Start of DATASET RECORDS

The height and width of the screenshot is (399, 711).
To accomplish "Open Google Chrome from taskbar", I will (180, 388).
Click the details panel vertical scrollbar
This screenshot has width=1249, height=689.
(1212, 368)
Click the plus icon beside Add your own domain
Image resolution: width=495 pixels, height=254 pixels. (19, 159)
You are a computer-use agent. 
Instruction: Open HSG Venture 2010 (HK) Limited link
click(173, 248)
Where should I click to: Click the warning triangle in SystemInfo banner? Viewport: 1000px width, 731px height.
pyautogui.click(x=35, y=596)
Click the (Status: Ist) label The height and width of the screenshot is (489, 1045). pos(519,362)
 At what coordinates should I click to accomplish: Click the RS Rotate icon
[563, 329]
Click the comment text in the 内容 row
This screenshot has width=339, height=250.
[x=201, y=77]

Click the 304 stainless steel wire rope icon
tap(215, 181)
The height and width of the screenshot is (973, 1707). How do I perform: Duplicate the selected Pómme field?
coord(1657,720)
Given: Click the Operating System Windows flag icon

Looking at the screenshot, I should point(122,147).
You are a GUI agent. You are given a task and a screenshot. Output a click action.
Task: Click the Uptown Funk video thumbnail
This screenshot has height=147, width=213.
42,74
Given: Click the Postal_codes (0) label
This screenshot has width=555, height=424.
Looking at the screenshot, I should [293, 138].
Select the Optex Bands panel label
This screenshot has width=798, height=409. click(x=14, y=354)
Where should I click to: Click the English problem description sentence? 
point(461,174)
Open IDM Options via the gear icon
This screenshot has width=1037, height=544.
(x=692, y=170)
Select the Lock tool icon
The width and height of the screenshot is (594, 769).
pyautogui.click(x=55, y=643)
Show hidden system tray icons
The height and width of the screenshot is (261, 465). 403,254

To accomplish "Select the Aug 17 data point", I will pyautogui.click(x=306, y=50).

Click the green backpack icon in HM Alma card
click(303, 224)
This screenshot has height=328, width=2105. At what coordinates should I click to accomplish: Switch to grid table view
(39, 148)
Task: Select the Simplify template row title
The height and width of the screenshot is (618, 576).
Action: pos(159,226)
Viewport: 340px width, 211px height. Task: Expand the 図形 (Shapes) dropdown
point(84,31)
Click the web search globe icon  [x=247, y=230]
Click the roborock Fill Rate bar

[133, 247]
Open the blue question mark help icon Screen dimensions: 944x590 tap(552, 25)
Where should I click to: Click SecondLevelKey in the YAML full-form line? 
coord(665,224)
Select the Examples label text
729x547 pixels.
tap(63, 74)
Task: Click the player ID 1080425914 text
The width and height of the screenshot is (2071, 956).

End of DATASET RECORDS

● EXERCISE INSTRUCTIONS
Where a line above includes "will", copy that line.

● RESULT OF THE EXERCISE
To accomplish "Open Google Chrome from taskbar", I will (180, 388).
To accomplish "Select the Aug 17 data point", I will pyautogui.click(x=306, y=50).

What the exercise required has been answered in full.